- _Text excerpt_

★ ★ ★ ★ ★

Legislative Update – March 28, 2014

TSEA March 28, 2014 0
Legislative Update – March 28, 2014

Proposed TEAM Act Changes
TSEA Bill: HB1940 (Dunn) / SB2045 (Southerland)
DOHR Bill: HB1420 (Dunn) / SB1624 (Johnson)

Both TEAM Act revision bills passed the full House and Senate this week. The successful passage of these amendments reinforce our joint effort to continue to work together with DOHR to continue monitoring the bill’s implementation and make changes as necessary to ensure state employees’ concerns are addressed.

Just as a reminder, TSEA and DOHR negotiated a compromise on these 2 bills. Combined, the bills do the following:

  1. Allow audio recordings of Level 1 hearings
  2. Allow employee representation and participation at Level 1 hearings when the agency has more than one person present.
  3. Expands the Board of Appeals to up to 18 members to accommodate 2 monthly hearing dates.
  4. Requires all employees to submit a written statement at a Level 2 hearing that explains why you feel that the Step 1 decision was wrong. If this written statement is not included in Level 2, the decision of the DOHR Commissioner is final and you forfeit your right to a Level 3 appeal before the Board.
  5. All Level 3 hearings require the employee to participate in person, by counsel or through electronic means.

TSEA and DOHR will continue working together through the summer to address plans for reviewing Performance Evaluations opposed by the employee and help during RIFs to find another state job. Meetings on the TEAM Act issues will resume as soon as the legislative session has ended.

Parking Relief for Higher Ed Employees
HB1306 (Windle) / SB 1369 (Tate)

This bill has received considerable debate in the House Education Subcommittee this week. The committee was very upset that the pilot project was unsuccessfully implemented at the University of Memphis, and members voted to move this bill onto the full committee. This was done, even after the Committee Chair attempted to kill the bill because it was not moving in the Senate and the Senate Committee was closing this week. After much discussion and a break to confer with the Senate Sponsor, the bill moved forward with the assumption that Senate would reopen the committee to hear the bill in the upcoming week.

★ ★ ★ ★ ★

- _Entries provided_
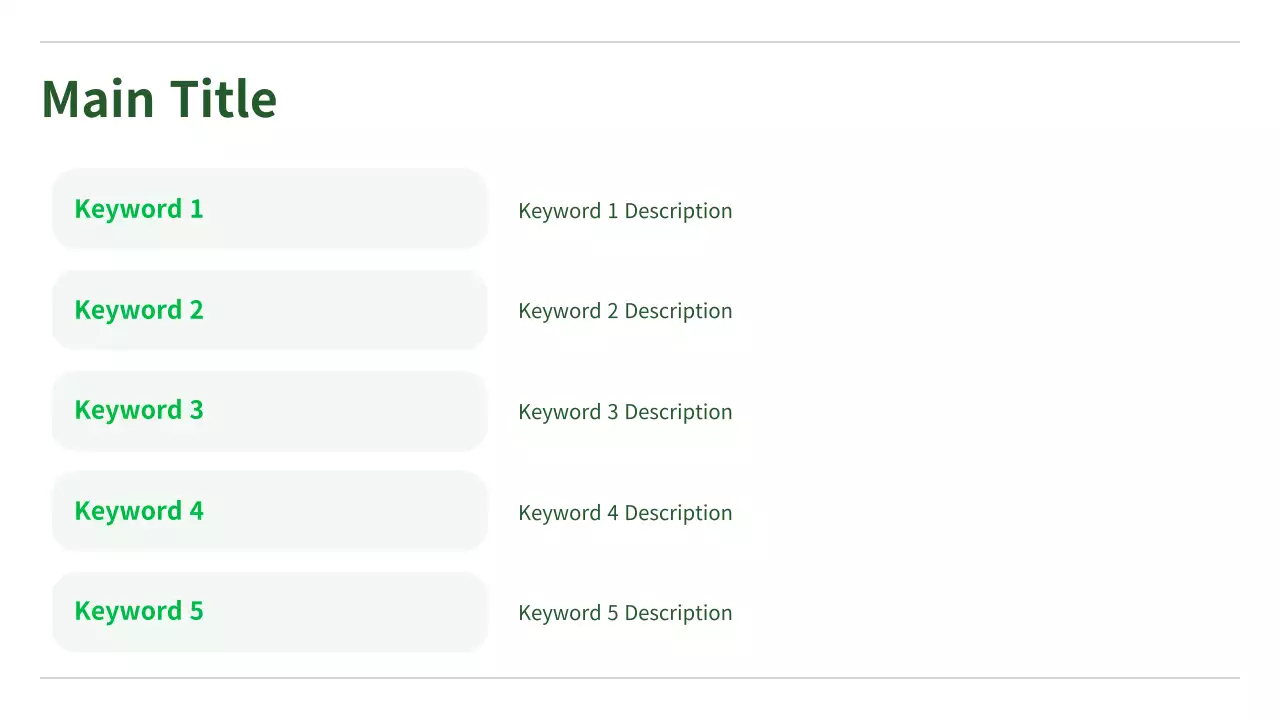Click empty right side of Keyword 3 box
Image resolution: width=1280 pixels, height=720 pixels.
[x=380, y=410]
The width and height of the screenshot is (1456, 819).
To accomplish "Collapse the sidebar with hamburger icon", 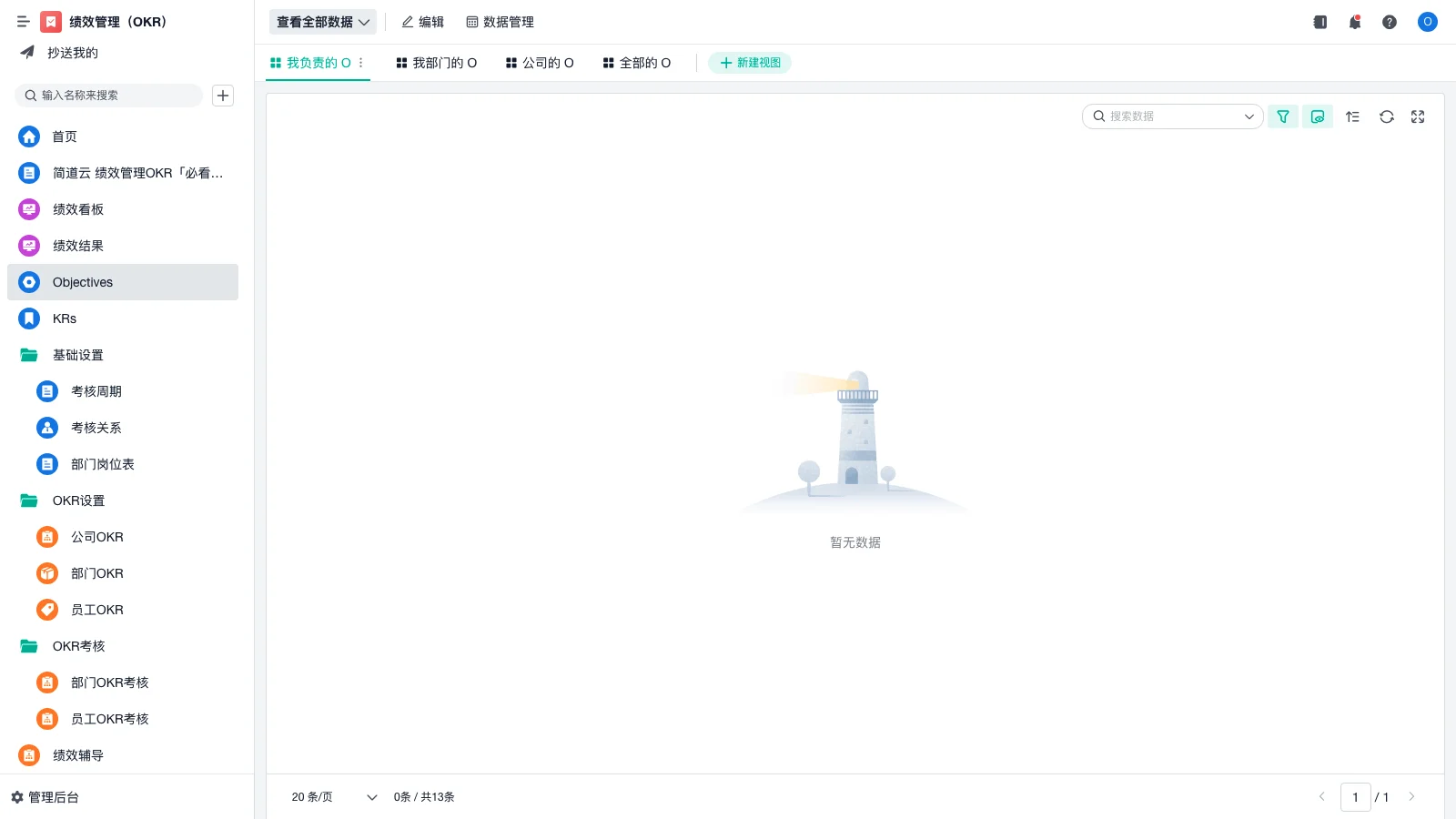I will point(24,21).
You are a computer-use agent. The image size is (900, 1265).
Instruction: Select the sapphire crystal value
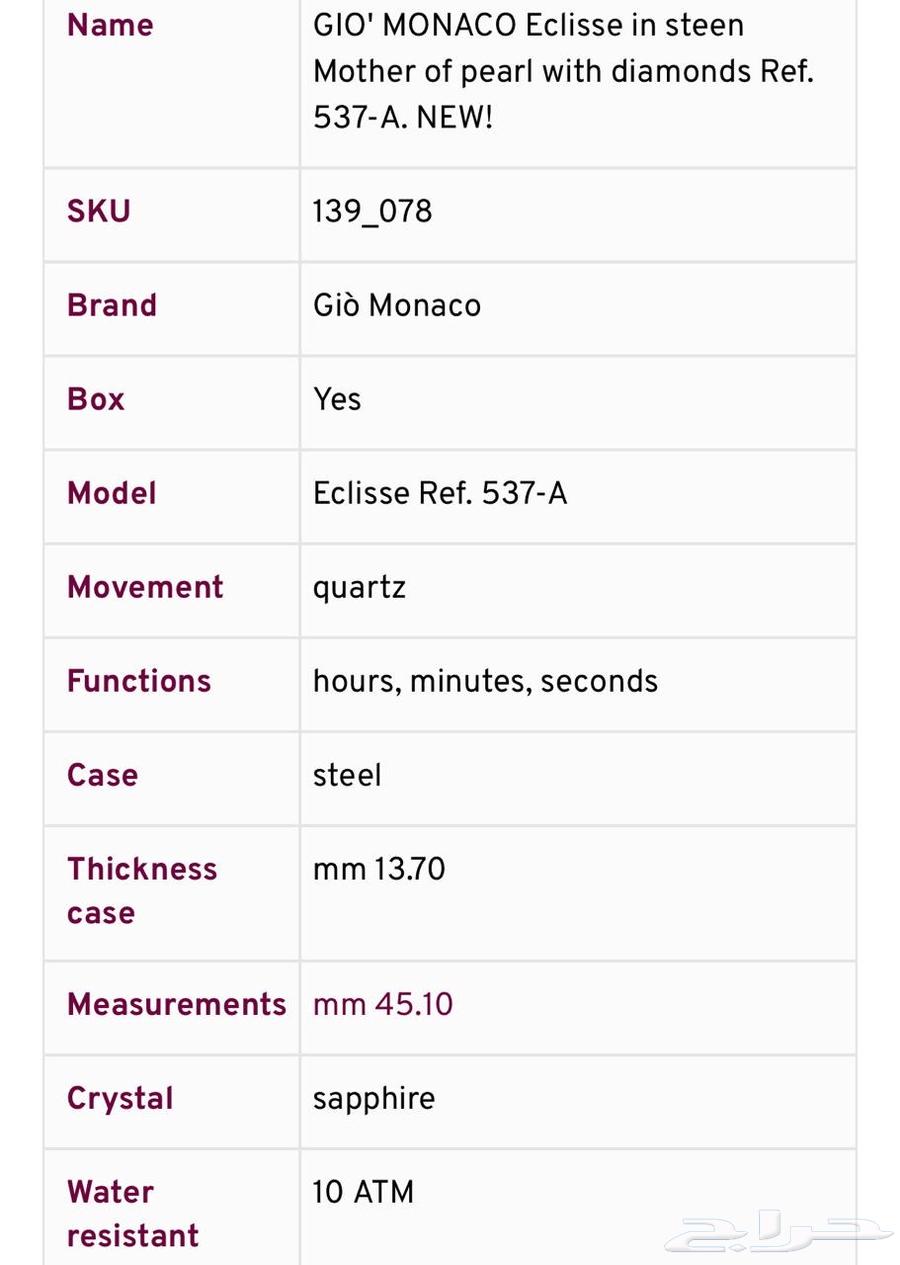tap(374, 1098)
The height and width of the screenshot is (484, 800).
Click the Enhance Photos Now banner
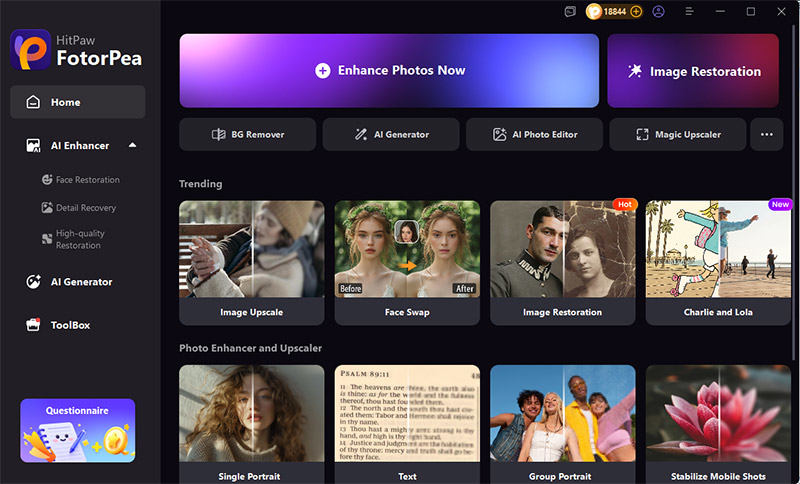389,70
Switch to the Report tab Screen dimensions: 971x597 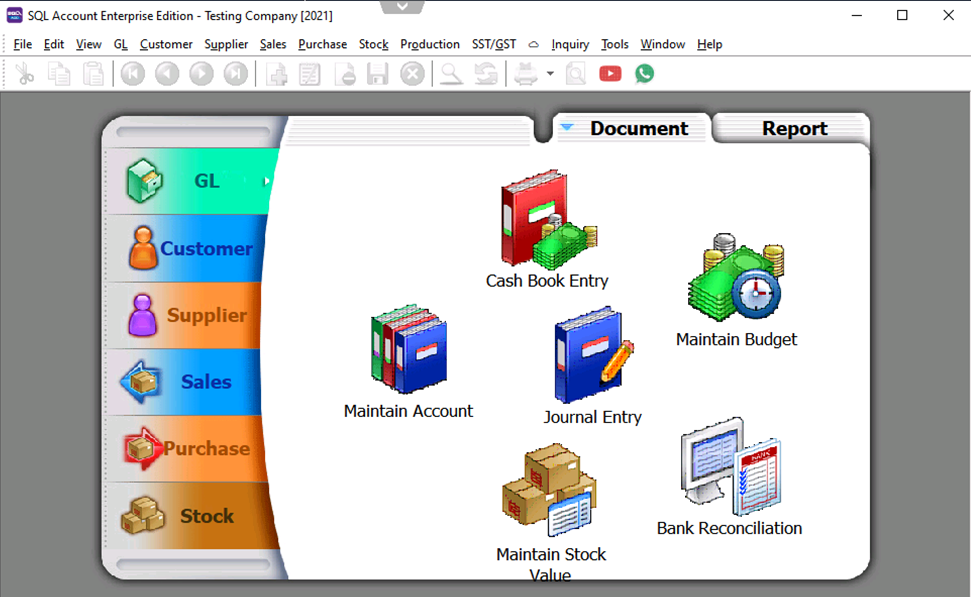point(794,129)
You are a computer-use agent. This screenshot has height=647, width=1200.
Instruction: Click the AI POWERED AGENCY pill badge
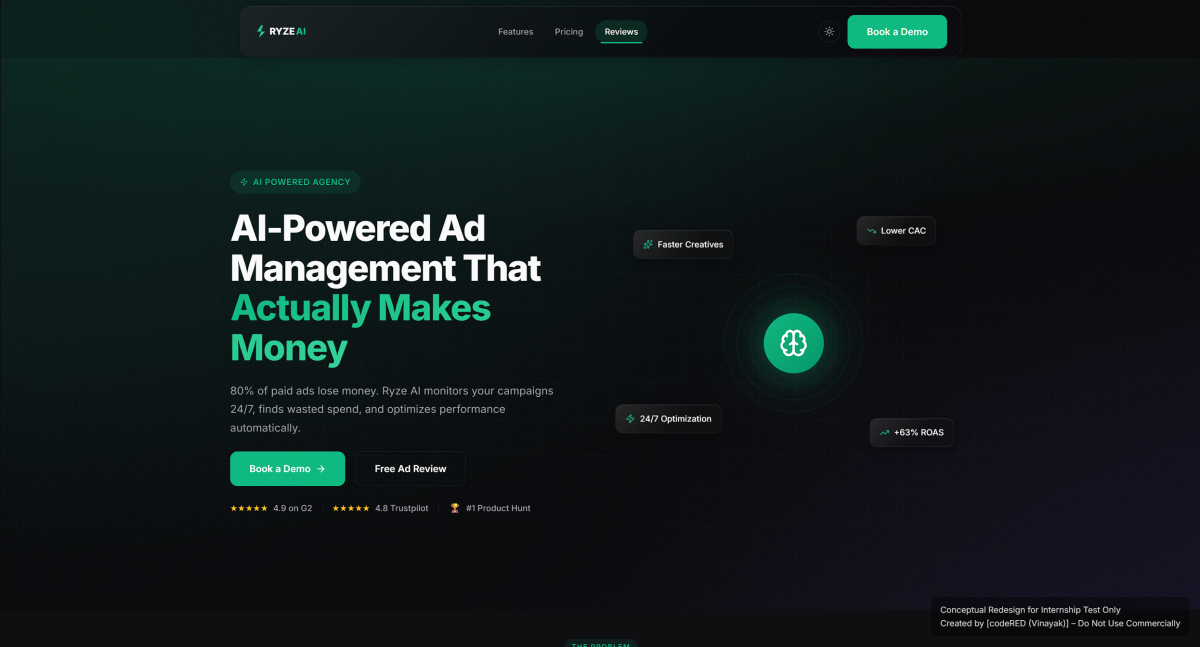[295, 182]
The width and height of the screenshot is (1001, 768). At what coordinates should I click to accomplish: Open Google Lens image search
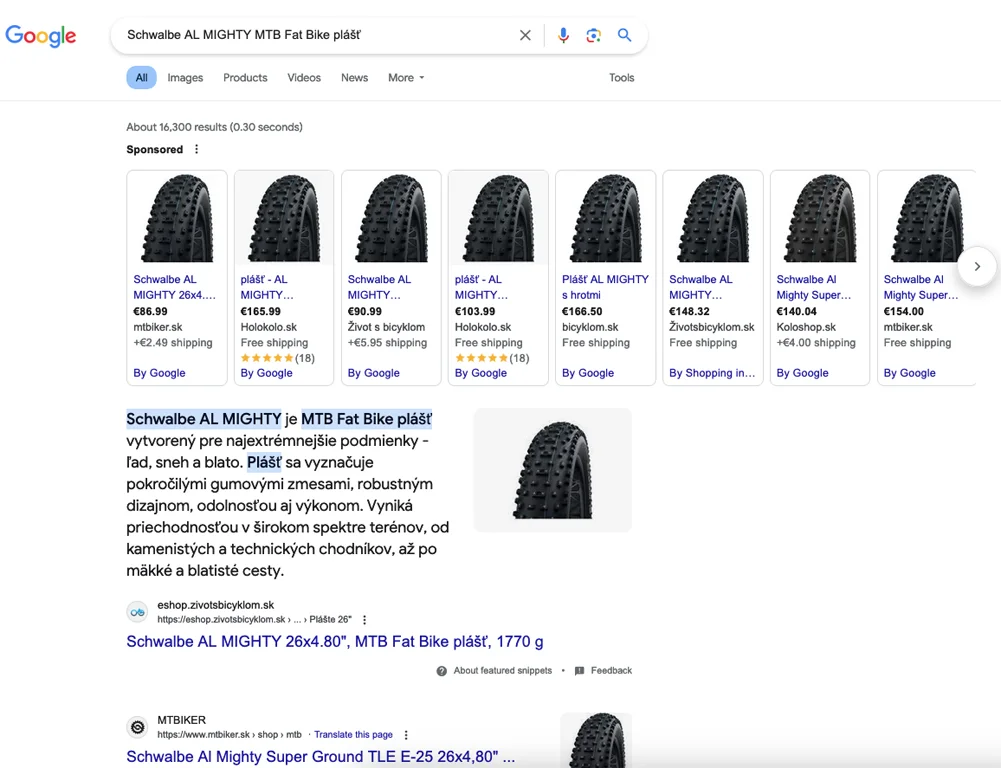tap(593, 35)
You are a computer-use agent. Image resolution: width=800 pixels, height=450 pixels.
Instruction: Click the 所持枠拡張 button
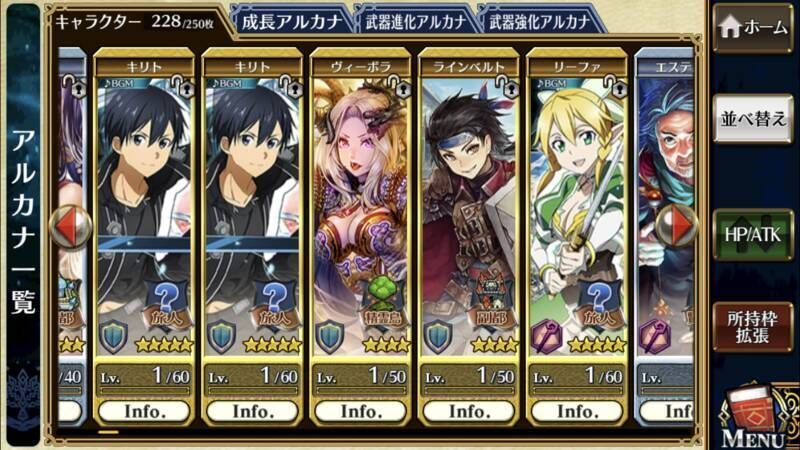(753, 327)
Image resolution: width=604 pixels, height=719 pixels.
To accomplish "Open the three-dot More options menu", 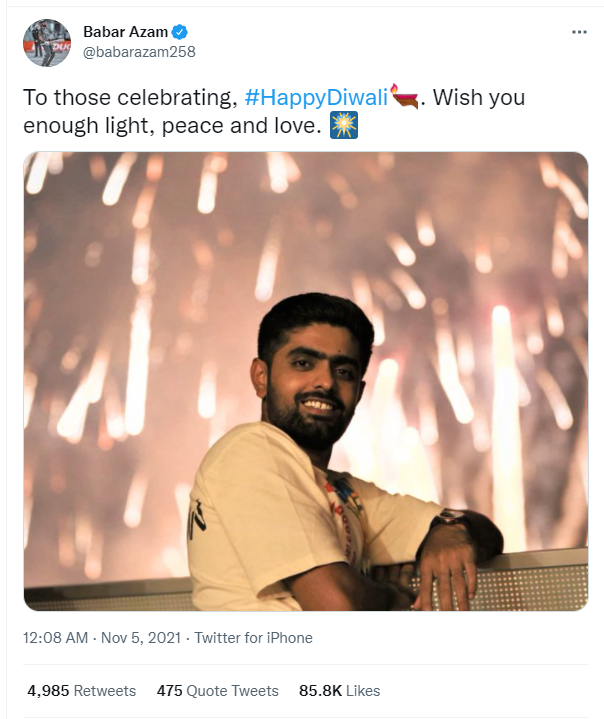I will [x=579, y=32].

★ ★ ★ ★ ★

- _Brief 1_
In the legislative update, up to how many members may the Board of Appeals expand to?
- _Brief 2_
Repeat the legislative update's wording from "Just as a reminder, TSEA" to "monthly hearing dates.".

- _Expected output 1_
Up to 18 members.

- _Expected output 2_
Just as a reminder, TSEA and DOHR negotiated a compromise on these 2 bills. Combined, the bills do the following:

  1. Allow audio recordings of Level 1 hearings
  2. Allow employee representation and participation at Level 1 hearings when the agency has more than one person present.
  3. Expands the Board of Appeals to up to 18 members to accommodate 2 monthly hearing dates.